PROBLEM DETAILS:
Please begin with the line containing "Screen dimensions: 211x193" and reproduce each line exactly until the records below end, without any pictures.

RECORDS FOR THIS EXERCISE:
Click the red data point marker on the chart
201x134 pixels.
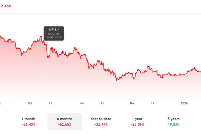(x=41, y=37)
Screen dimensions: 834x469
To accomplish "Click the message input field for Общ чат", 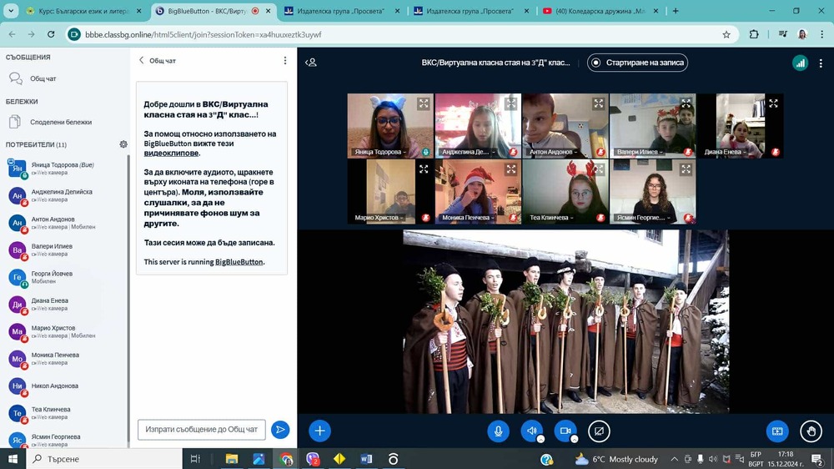I will pos(202,429).
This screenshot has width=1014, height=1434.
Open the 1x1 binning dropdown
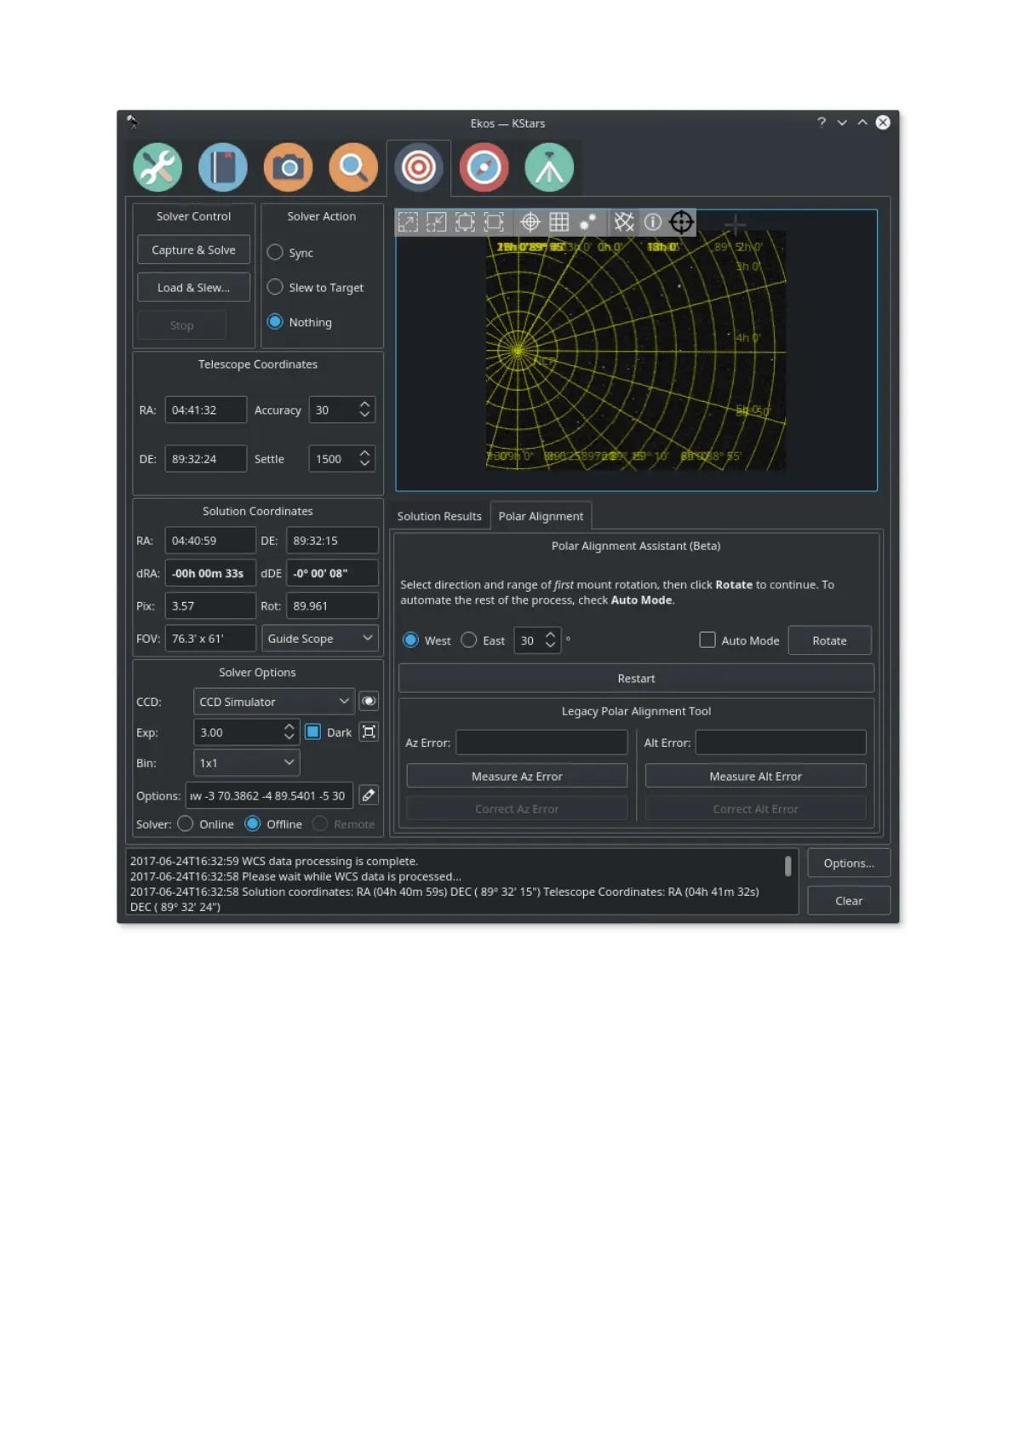point(246,763)
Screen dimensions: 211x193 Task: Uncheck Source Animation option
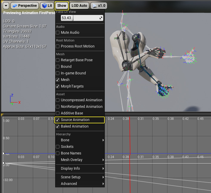(x=58, y=120)
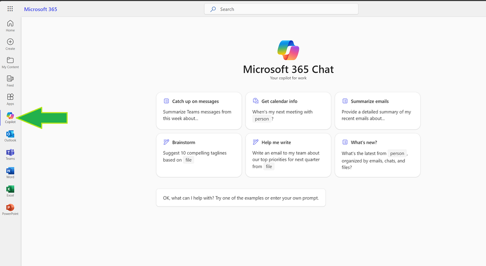Select the person placeholder in What's new

pos(397,153)
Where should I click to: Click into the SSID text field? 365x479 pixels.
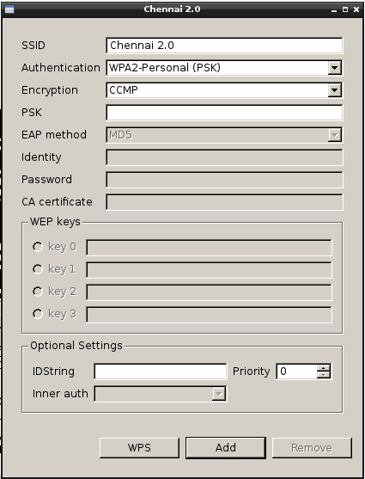[224, 46]
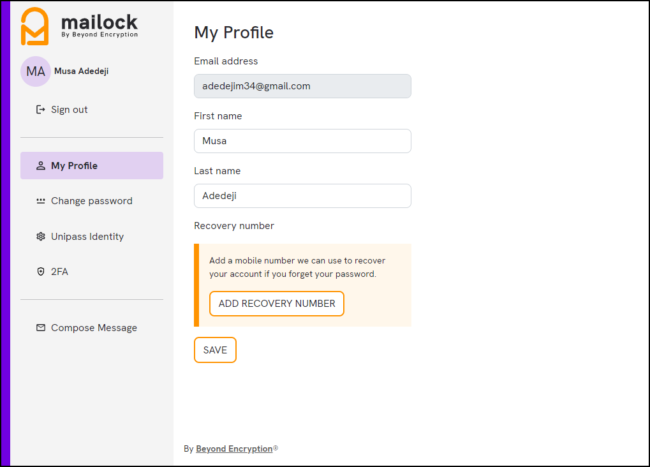Click the sign out arrow icon
Viewport: 650px width, 467px height.
40,109
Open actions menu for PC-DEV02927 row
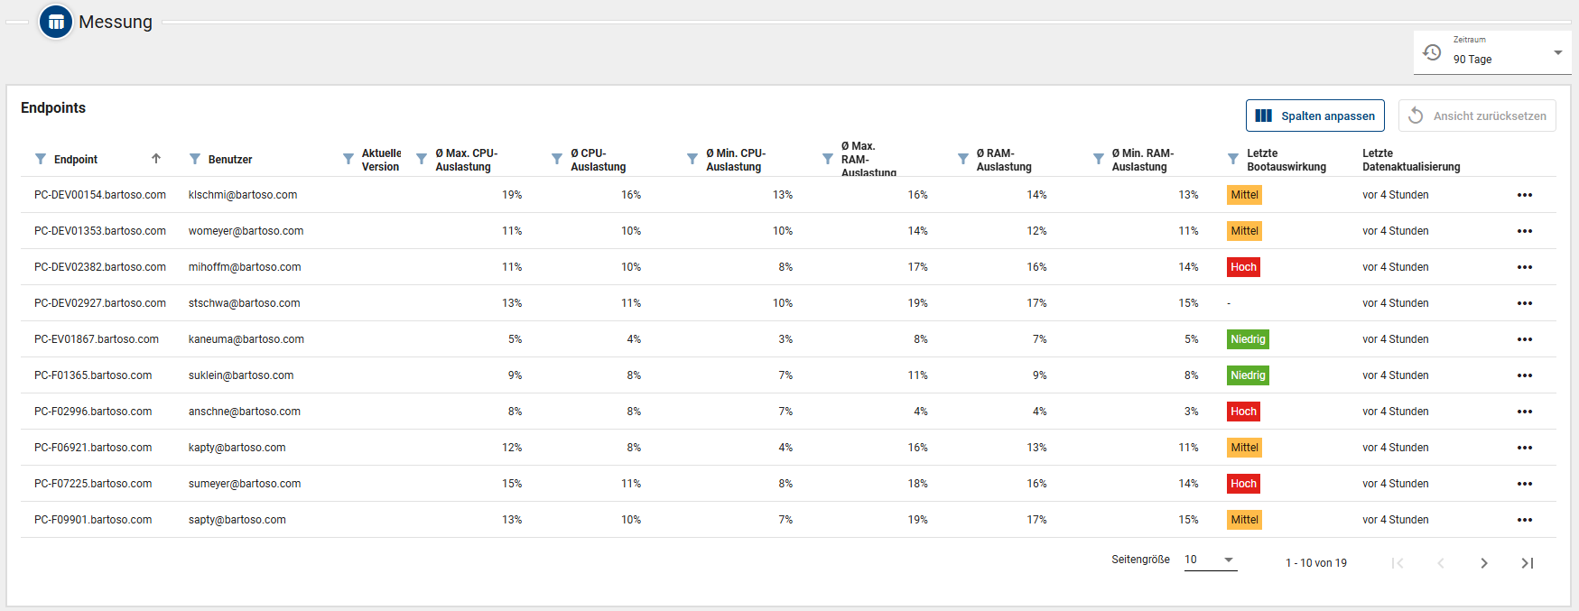 pyautogui.click(x=1524, y=303)
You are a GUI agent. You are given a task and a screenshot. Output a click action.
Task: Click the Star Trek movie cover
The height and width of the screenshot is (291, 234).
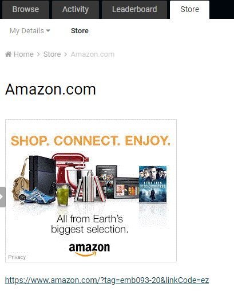[153, 184]
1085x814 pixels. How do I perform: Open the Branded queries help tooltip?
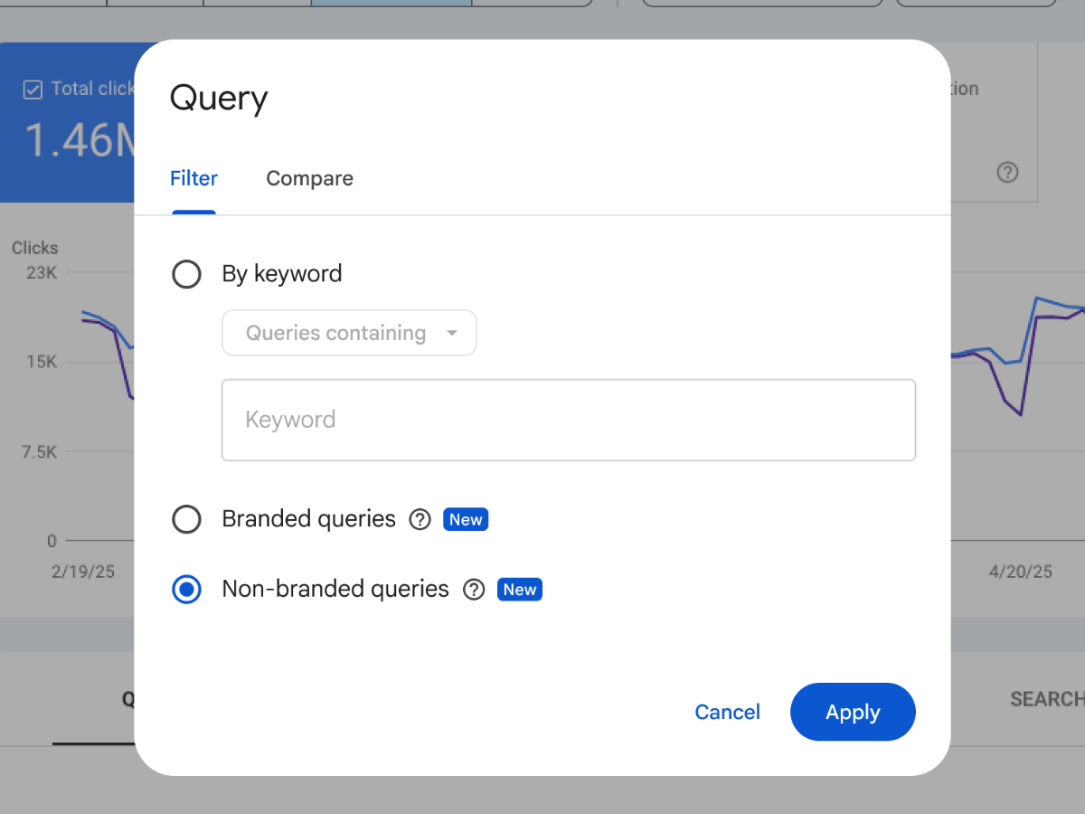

SOLUTION:
Screen dimensions: 211x193 Task: Uncheck Source Animation option
(x=58, y=120)
Select the person placeholder in What's new

pos(397,153)
Where should I click to: Click into the SSID text field? 365x479 pixels.
[224, 46]
Click the sign out arrow icon
Viewport: 650px width, 467px height.
40,109
Open actions menu for PC-DEV02927 row
 pyautogui.click(x=1524, y=303)
You are a GUI agent. You are given a task and a screenshot. Output a click action.
Task: Click the Star Trek movie cover
The height and width of the screenshot is (291, 234).
[153, 184]
1085x814 pixels. How do I perform: Open the Branded queries help tooltip?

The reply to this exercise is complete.